# [Problem to solve]
Below is some data; print it all back exactly.

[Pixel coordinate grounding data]
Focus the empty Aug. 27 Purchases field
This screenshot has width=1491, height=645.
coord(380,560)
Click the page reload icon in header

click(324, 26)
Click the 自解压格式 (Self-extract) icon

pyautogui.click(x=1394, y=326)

# [Response area]
Focus the empty Aug. 27 Purchases field
This screenshot has width=1491, height=645.
coord(380,560)
Click the page reload icon in header

click(324, 26)
Click the 自解压格式 (Self-extract) icon

pyautogui.click(x=1394, y=326)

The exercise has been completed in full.